House of Cards a réussi le pari improbable de m'intéresser trois saisons durant en me parlant de politique américaine, et plus encore, de me faire aimer ça.
Il y a d'abord la qualité formelle : toute la première saison est sous la marque de Fincher, qui a réalisé les deux premiers épisodes, une réalisation sobre et élégante qu'on retrouve, même si plus diluée, dans la saison 2, avec quelques scènes magnifiques. La bande-son, du genre qui n'en a pas l'air mais qui en a, est parfaitement adaptée aux thèmes de la série et permet d'installer une ambiance froide, de pair avec la photographie.
Mais l'atout principal de ce château de cartes est son scénario, tissé de main de maître et sans aucune faille. On voit ainsi s'entremêler, comme des remous au passage d'un navire, une demi-douzaine d'intrigues secondaires autour de l'intrigue principale : l'ascension inéluctable de Frank Underwood. Ces intrigues dont on se demande parfois où elles vont (celle entre Doug et Rachel par exemple) finissent toujours par revenir sur le devant de la scène, comme autant de boulets que trainent les Underwood.

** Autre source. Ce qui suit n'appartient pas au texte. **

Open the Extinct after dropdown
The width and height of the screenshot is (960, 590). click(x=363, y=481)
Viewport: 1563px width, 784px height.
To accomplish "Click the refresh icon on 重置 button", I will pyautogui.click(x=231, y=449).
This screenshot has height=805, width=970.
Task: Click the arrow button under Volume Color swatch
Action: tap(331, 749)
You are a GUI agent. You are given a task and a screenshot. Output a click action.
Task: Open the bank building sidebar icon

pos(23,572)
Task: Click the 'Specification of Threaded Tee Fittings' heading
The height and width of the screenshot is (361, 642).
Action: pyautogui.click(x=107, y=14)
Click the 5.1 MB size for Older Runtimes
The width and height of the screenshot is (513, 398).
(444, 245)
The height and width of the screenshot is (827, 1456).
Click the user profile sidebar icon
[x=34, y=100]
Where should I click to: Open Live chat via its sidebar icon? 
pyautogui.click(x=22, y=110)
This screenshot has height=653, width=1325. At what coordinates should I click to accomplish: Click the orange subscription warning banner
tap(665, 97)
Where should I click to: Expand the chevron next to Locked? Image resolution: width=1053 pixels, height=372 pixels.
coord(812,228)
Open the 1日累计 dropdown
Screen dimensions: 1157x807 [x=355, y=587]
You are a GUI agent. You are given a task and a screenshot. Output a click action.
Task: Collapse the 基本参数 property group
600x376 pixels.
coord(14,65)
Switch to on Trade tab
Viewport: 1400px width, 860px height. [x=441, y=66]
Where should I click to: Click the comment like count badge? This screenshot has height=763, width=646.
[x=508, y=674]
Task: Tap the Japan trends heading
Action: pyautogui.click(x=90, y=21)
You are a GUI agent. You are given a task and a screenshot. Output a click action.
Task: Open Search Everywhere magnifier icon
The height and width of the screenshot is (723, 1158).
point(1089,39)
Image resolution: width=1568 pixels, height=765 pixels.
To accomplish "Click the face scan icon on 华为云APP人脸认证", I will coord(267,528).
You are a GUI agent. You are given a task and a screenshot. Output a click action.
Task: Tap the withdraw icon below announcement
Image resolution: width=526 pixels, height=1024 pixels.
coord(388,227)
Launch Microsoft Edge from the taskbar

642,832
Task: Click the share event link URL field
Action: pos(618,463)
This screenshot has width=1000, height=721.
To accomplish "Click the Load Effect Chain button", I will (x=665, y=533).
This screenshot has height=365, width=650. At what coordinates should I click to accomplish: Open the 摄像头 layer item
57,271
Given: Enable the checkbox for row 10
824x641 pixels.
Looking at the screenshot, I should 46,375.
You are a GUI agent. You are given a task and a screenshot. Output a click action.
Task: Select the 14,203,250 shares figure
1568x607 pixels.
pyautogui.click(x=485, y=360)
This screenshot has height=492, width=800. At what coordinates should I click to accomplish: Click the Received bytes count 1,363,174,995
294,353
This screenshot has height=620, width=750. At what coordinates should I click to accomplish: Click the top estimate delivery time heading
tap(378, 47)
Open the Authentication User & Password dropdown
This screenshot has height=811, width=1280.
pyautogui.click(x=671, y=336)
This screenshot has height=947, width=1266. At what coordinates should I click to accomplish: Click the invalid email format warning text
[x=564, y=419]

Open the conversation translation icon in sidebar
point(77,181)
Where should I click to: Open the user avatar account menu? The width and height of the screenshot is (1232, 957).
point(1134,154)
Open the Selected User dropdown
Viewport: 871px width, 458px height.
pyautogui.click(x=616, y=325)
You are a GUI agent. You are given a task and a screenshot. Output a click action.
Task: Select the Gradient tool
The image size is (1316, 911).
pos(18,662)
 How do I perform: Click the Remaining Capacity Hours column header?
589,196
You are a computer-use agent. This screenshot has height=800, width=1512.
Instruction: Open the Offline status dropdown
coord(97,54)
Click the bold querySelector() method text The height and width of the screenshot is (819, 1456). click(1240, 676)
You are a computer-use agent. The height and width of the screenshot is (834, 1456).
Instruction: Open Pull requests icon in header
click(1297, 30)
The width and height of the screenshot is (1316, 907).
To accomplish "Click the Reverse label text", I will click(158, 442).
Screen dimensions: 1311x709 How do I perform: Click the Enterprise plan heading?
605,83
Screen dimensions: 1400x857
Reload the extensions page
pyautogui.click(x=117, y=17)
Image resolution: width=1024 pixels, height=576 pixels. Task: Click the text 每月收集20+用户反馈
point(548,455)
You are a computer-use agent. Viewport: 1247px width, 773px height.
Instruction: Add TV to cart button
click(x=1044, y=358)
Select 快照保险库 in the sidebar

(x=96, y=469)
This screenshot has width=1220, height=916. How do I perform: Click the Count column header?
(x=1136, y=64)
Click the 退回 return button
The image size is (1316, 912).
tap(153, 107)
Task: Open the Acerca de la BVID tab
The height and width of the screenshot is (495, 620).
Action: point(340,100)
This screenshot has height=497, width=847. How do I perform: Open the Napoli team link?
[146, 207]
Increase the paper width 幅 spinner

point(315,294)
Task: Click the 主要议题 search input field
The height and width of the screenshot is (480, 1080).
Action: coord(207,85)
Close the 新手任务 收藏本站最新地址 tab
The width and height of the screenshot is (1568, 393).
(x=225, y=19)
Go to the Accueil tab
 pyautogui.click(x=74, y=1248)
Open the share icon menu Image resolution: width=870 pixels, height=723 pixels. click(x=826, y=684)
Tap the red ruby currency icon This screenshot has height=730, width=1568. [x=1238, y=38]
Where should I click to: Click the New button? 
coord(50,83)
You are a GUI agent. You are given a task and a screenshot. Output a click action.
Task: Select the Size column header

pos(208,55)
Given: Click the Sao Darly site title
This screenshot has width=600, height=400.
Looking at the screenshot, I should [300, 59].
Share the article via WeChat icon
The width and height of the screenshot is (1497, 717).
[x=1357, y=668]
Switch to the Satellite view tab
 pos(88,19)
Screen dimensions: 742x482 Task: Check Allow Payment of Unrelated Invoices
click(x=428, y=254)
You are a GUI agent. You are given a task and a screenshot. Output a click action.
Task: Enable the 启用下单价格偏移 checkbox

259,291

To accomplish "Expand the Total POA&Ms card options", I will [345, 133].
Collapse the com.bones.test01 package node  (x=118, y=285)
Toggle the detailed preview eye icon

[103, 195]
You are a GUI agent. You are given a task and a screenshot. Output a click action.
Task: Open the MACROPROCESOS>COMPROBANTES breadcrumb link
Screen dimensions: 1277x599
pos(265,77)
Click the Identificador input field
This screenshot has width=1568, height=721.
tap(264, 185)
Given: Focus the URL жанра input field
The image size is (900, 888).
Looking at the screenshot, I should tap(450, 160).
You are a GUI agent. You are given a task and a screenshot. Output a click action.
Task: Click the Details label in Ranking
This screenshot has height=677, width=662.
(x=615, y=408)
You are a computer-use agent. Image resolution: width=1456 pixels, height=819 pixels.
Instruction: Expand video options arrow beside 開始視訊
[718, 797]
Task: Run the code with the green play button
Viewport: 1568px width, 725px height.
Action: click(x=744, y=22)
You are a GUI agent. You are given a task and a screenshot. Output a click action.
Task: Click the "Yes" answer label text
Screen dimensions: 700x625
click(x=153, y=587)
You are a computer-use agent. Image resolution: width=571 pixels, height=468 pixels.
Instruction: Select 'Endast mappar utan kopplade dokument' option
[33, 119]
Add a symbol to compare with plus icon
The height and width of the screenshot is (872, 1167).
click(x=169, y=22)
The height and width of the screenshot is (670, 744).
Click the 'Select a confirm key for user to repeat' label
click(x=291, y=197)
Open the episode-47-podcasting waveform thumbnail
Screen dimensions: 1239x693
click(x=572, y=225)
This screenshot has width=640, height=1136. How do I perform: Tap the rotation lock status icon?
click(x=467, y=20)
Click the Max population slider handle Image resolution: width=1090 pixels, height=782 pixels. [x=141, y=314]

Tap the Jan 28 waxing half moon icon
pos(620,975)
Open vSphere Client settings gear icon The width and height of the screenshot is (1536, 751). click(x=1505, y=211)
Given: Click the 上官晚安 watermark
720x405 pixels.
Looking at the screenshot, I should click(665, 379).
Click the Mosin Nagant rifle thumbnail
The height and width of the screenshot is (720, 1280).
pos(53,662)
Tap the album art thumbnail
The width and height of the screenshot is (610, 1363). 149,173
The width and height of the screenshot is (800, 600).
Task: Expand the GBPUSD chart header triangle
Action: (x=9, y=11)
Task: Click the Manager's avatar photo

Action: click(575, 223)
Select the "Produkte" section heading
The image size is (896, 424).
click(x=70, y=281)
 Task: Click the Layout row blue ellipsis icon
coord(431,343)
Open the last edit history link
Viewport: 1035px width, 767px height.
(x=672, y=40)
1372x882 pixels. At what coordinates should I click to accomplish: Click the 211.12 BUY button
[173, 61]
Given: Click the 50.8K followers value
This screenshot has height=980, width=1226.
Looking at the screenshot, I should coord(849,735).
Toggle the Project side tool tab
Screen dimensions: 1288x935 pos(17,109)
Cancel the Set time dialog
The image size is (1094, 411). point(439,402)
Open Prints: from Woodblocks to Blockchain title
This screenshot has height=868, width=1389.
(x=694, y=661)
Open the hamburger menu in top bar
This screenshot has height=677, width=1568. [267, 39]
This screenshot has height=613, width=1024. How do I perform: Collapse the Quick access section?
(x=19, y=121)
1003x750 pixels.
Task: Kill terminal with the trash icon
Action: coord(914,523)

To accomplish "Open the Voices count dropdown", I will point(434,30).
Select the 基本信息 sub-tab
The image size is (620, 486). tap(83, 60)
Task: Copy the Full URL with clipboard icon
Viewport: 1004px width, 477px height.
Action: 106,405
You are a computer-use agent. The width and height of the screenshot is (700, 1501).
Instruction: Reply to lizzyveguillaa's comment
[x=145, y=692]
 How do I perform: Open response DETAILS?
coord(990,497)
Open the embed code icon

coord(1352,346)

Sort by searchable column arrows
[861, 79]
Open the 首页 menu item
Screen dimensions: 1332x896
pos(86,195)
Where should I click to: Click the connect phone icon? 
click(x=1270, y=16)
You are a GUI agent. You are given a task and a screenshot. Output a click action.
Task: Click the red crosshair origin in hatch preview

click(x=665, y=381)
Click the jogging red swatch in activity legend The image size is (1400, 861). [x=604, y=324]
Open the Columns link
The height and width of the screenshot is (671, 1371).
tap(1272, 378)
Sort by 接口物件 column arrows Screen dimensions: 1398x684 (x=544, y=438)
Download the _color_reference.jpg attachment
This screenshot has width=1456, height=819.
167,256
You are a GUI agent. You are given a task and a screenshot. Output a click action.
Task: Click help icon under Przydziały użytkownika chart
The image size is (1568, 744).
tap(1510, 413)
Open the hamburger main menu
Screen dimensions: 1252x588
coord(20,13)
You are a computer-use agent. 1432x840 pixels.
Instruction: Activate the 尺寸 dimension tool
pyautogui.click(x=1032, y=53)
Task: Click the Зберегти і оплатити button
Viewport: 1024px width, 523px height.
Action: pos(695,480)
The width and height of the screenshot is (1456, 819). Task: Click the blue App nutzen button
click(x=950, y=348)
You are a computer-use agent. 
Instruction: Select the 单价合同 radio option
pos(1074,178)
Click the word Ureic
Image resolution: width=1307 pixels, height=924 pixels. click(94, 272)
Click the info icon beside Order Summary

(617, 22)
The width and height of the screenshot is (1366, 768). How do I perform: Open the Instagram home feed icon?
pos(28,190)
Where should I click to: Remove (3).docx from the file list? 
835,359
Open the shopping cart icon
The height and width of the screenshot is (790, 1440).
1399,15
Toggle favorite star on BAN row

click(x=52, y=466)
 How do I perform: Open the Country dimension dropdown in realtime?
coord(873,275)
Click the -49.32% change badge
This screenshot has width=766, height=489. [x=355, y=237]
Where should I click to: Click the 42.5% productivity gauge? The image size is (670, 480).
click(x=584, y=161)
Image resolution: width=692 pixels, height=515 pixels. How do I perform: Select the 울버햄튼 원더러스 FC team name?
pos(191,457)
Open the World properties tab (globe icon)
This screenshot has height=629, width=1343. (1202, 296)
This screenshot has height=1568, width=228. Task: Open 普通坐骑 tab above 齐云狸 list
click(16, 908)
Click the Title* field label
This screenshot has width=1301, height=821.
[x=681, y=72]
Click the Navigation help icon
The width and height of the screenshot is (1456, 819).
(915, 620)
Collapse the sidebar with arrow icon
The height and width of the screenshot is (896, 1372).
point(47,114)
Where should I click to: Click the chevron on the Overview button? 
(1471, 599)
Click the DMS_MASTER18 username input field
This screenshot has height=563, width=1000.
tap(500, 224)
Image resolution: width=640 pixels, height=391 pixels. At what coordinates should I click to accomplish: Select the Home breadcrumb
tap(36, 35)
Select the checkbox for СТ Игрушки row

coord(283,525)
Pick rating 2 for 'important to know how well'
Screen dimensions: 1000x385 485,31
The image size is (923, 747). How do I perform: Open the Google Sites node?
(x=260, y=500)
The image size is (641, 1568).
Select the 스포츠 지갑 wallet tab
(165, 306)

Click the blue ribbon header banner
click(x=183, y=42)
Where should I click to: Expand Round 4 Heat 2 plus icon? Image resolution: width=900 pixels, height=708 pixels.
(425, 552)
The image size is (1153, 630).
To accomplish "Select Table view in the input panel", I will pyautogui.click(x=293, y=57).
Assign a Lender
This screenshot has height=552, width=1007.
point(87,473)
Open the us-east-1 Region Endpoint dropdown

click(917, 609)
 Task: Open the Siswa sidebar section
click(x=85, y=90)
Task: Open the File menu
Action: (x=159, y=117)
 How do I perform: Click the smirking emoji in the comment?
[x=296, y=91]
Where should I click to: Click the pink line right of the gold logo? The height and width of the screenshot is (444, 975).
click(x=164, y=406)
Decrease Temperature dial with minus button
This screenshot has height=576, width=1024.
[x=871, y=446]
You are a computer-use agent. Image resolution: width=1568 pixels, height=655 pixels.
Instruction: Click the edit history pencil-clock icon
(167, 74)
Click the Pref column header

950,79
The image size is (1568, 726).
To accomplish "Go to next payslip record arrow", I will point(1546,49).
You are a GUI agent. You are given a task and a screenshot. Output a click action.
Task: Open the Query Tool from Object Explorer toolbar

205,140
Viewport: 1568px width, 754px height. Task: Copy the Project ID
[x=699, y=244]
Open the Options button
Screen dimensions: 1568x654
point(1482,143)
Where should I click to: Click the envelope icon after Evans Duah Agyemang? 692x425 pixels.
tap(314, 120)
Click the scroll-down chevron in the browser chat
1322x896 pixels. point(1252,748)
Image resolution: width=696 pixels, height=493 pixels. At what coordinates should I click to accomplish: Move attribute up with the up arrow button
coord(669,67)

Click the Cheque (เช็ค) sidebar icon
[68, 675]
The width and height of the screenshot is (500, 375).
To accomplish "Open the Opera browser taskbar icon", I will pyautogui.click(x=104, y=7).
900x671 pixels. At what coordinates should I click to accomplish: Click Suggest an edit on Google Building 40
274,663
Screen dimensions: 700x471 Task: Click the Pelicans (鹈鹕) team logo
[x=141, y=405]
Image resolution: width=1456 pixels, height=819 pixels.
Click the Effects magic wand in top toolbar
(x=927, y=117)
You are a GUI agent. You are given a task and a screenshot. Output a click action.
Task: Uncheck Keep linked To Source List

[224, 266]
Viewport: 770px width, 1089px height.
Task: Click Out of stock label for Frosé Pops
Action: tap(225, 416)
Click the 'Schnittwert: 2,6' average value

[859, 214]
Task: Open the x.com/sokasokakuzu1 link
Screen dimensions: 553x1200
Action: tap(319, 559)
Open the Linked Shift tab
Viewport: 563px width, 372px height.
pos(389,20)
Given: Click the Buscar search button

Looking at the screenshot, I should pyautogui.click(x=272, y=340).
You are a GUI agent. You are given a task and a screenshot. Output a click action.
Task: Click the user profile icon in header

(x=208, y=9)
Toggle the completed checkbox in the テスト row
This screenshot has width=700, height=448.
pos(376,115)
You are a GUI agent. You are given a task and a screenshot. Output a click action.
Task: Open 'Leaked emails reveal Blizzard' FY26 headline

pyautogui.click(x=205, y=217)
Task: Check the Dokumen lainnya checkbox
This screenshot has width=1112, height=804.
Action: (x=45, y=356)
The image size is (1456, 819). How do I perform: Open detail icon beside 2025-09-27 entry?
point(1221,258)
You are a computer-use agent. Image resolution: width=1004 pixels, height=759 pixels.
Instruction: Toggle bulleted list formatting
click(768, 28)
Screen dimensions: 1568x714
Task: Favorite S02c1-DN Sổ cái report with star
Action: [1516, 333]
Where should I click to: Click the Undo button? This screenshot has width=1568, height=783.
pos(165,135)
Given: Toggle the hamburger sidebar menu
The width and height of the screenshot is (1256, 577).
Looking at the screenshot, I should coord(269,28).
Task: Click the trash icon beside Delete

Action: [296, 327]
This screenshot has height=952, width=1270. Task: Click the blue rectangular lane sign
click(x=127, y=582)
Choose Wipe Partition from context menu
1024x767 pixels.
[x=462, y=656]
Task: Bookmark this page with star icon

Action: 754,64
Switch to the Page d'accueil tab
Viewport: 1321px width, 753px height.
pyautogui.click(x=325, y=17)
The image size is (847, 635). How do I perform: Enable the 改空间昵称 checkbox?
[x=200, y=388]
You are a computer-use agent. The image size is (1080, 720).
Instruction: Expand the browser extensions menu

C'est d'ailleurs comme ça que je comprends le titre : Frank construit son château de cartes, de plus en plus haut au fur et à mesure que la série avance, alors que chaque carte peut lui faire défaut à tout moment. La construction en est de plus en plus majestueuse et de plus en plus précaire...
Mais il ne faut pas regarder House of Cards que sous l'angle de la construction dramatique ou de la qualité des cliffhangers : la série est avant tout l'histoire d'une faille du système, la démonstration que la démocratie américaine est très facilement détournable de son but premier, à savoir l'intérêt du peuple... Ça a été ainsi l'occasion pour moi de découvrir le fonctionnement de l’État américain (les chambres du Sénat, la maison blanche...) mais plus largement d'une réflexion sur le système représentatif au sens large. Car on voit bien qui gouverne dans House of Cards : les lobbies, les copinages et l'ambition personnelle. Le personnage de Peter Russo, auquel on s'attache instinctivement, personnifie les bonnes intentions en politique, et on voit bien ce qui lui arrive...
Car il n'est pas tant question de politique que de la nature humaine ici : chaque personnage est poursuivi par ses démons que ce soit l'alcool et les drogues pour Peter Russo, l'alcool encore et cette étrange addiction à Rachel pour Doug Walker, l’appât du gain pour Remy Danton, mais surtout la soif du pouvoir pour Frank et Claire Underwood. Je pense que toute la réussite de la série sur quiconque la regarde dépend au final énormément de la réception de cette disparition du 4ème mur. J'ai lu certains spectateurs se sentir insulter, percevant ces adresses de Frank au public comme une explication non-nécessaire. Ce n'est pas pour moi ce dont il s'agit : c'est surtout une formidable occasion de connaître les pensées profondes de Frank, lui qui joue si bien son jeu devant ses interlocuteurs, souriant jusqu'au dernier moment au président... Par ses adresses et regards complices, on perçoit toute la suffisance, toute l'arrogance, tout le cynisme du personnage principal, prêt à tout pour arriver à son but : toujours plus de pouvoir.
À ce titre je ne suis pas totalement d'accord avec le pitch de la série tel qu'exposé sur Senscritique et dans de nombreuses critiques : ce n'est pas l'histoire d'une revanche de Underwood contre le président qui ne l'a pas nommé secrétaire d’État, non, Underwood a depuis longtemps dépassé le stade de la colère et de la revanche... Il prend cette défaite comme un coup dur sur son chemin, mais son but reste identique : devenir le calife à la place du calife...
On peut ainsi comparer Frank Underwood au Richard III de Shakespeare, cynique et obsédé par le pouvoir, la différence étant que si Richard III évoluait dans un système monarchique, celui de Frank Underwood est censé être démocratique... et arguons qu'il le serait si les élus étaient intègres et dévoués. Une série où on ne s'ennuie pas une seconde, et qui, de par son ultra-réalisme, fait réfléchir, assurément.